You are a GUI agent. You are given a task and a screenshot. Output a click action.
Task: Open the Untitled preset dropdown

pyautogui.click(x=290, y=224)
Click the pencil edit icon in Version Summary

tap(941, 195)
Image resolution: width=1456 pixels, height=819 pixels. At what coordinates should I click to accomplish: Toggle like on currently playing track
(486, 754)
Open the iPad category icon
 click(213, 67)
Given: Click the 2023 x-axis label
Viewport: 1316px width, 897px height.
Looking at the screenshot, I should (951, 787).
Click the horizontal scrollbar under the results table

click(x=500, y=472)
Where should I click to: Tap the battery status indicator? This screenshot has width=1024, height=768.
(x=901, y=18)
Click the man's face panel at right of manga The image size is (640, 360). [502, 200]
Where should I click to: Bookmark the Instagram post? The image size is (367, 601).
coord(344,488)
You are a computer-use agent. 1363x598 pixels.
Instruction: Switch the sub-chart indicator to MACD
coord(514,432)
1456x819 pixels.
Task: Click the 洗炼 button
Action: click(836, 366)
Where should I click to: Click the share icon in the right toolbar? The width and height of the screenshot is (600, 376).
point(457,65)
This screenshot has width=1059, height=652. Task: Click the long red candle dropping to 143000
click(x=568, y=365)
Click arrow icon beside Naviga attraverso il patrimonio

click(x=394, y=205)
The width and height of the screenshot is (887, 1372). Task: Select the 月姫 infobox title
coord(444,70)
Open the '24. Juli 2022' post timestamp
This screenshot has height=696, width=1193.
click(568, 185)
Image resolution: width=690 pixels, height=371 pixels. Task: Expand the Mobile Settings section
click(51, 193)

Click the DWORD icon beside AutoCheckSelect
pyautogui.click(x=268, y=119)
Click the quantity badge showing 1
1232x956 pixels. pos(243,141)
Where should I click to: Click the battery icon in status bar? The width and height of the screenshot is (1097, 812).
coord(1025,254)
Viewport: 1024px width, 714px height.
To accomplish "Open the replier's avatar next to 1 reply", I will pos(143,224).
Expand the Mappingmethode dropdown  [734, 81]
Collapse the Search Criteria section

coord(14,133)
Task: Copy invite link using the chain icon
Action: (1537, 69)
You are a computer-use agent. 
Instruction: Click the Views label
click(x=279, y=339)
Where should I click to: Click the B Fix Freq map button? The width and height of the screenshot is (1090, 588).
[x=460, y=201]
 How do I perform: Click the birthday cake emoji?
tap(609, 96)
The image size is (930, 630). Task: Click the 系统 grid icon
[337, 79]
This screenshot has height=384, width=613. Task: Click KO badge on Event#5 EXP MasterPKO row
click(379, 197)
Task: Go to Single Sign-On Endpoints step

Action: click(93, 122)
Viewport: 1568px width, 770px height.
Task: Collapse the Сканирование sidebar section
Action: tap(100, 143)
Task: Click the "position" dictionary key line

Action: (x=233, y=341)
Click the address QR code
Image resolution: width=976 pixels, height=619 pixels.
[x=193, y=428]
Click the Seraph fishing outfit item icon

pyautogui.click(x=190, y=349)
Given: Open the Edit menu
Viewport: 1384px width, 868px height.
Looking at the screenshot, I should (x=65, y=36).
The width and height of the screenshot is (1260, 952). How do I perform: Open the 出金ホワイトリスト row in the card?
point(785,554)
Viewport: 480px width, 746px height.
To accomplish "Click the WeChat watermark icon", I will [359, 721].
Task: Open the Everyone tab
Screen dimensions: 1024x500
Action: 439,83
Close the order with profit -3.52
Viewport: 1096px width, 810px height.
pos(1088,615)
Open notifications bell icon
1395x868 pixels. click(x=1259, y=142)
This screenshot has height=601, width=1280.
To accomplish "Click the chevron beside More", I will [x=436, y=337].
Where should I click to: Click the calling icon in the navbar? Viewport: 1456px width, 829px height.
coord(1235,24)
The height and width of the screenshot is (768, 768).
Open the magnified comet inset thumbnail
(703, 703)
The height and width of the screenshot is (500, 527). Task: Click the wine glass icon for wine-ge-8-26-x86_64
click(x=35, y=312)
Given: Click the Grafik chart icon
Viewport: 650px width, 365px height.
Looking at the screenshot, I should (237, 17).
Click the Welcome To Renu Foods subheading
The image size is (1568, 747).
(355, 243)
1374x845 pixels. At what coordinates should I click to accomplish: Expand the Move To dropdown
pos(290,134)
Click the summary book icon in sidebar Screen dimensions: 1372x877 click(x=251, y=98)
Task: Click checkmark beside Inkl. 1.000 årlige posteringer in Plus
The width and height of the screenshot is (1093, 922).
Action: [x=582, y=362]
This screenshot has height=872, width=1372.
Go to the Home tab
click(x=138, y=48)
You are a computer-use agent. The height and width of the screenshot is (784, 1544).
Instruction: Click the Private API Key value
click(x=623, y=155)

=-=-=-=-=

Exercise requirements: Across the data, count every line where the string "will" turns up, then write only that count.

Solution for this task: 3